Charles Cornell

For the American politician from New York, see Charles G. Cornell.

Charles Olney Cornell (1911 – 1989) was an American Communist.

Cornell was born on March 14, 1911 in Cochise, Arizona. While a teacher in San Francisco in the 1930s, he became active in the American Trotskyist movement and joined the newly founded Socialist Workers Party in 1938.

The SWP proposed that Charles Cornell go to Coyoacán, Mexico, where Leon Trotsky was living in exile to work as one of his bodyguards. Cornell served on Trotsky’s staff from June 1939 to August 1940.

On May 24, 1940, Mexican Stalinists machine-gunned Trotskty's household and subsequently Charles Cornell and Otto Schüssler, one of Trotsky's guards from Germany were arrested by the police.

At first the police suspected Trotsky and his secretaries of having organised the raid, but soon realized this to be wrong.
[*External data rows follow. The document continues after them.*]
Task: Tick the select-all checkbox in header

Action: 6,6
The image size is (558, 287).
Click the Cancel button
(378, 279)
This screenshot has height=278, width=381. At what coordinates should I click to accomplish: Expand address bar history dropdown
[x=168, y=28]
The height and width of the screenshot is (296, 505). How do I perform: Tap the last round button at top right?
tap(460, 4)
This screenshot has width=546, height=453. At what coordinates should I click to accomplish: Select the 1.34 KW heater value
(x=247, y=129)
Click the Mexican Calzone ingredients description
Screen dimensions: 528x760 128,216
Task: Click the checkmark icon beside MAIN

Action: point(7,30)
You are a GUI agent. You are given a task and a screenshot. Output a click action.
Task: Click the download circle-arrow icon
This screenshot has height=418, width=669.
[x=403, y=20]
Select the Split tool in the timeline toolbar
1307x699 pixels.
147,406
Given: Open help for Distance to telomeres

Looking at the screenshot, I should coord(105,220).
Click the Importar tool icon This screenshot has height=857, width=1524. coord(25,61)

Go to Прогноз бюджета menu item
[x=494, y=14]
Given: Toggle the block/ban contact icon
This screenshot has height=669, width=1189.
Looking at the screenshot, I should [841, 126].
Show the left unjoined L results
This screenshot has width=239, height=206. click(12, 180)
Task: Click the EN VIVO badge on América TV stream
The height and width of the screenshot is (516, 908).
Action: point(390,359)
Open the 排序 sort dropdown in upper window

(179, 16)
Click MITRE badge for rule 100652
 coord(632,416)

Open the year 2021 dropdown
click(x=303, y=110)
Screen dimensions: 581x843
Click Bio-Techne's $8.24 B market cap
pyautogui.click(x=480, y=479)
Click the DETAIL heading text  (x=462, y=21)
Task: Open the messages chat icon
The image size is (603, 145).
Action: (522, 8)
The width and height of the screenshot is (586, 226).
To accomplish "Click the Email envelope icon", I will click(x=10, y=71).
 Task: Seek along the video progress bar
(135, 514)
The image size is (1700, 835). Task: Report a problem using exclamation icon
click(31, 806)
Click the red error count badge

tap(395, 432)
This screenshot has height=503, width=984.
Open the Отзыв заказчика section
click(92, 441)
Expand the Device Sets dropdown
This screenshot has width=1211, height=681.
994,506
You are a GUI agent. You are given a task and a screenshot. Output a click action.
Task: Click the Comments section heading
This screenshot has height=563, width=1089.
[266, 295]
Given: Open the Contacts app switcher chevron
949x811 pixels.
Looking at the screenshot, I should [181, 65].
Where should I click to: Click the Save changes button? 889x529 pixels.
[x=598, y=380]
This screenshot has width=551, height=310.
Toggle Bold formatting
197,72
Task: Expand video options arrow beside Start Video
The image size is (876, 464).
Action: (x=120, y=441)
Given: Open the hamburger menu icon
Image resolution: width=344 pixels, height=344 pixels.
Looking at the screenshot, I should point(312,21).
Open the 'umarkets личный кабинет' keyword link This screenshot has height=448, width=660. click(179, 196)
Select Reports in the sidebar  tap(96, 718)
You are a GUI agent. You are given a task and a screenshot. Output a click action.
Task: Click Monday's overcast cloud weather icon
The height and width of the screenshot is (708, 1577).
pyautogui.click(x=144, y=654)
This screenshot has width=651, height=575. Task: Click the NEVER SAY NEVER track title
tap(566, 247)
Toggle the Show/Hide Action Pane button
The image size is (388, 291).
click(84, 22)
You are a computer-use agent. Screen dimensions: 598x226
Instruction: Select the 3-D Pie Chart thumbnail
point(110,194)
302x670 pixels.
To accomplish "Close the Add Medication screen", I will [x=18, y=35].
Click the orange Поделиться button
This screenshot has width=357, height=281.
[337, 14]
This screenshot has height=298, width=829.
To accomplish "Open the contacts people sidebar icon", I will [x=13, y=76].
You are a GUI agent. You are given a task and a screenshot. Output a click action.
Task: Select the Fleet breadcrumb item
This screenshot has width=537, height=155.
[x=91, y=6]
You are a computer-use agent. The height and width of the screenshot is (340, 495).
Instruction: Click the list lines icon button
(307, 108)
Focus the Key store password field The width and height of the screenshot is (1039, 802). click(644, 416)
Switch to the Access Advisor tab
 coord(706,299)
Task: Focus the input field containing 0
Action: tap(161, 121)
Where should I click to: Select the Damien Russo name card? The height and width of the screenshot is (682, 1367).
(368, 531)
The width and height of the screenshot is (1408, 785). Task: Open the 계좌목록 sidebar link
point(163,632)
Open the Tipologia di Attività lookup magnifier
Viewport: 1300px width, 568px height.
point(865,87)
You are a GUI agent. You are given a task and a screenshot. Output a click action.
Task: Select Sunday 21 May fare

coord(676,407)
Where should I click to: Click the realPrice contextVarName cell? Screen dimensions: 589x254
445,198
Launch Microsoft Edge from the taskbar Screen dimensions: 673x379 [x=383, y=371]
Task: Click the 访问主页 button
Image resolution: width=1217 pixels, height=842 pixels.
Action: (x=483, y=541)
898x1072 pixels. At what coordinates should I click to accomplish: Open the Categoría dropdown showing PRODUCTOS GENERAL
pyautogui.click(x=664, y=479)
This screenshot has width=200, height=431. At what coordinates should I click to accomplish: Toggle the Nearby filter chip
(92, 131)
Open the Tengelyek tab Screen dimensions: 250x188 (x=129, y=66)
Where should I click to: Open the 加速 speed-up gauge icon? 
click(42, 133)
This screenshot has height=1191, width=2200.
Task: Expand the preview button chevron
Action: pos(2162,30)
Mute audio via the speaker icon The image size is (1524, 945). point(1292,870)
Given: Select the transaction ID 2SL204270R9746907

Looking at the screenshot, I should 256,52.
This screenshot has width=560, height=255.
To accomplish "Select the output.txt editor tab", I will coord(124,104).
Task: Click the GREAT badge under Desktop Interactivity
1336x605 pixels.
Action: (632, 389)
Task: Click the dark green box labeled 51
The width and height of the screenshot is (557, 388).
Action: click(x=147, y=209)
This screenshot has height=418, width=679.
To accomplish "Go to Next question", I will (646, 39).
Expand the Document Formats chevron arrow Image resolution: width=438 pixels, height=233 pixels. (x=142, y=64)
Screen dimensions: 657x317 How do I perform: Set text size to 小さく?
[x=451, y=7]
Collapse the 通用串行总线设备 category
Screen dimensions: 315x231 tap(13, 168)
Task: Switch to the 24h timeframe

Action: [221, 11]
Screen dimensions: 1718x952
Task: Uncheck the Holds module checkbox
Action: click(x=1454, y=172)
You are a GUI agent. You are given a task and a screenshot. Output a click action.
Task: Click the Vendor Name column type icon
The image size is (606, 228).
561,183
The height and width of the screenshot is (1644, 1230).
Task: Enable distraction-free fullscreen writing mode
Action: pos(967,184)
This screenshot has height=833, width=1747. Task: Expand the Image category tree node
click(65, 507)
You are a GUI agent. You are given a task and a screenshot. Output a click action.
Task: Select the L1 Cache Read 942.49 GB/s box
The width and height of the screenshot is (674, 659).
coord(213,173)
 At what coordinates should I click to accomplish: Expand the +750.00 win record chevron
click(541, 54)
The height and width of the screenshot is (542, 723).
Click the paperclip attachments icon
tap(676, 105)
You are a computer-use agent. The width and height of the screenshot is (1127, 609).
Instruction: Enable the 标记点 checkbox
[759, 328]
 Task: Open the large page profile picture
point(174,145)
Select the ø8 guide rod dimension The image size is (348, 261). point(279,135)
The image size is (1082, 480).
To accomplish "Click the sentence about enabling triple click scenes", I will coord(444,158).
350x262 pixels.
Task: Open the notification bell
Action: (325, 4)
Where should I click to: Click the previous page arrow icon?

After two days and at the personal intervention of Trotsky, both Schüssler and Cornell were released.

Cornell, who was present, could not prevent the fatal attack on Trotsky three months later on August 20, 1940 carried out by the Stalinist agent Ramón Mercader, who had infiltrated the household and stabbed him in the back of the head with an icepick.

With Joe Hansen, Cornell overwhelmed the assassin and handed him over to the police.

On his return to the United States, Charles Cornell remained a member of the Socialist Workers Party in New York City for a couple of years, but never had any important role in the party. Eventually he gave up political activities and went into the real-estate business, first in Connecticut, and later in Arizona. He died on January 1, 1989.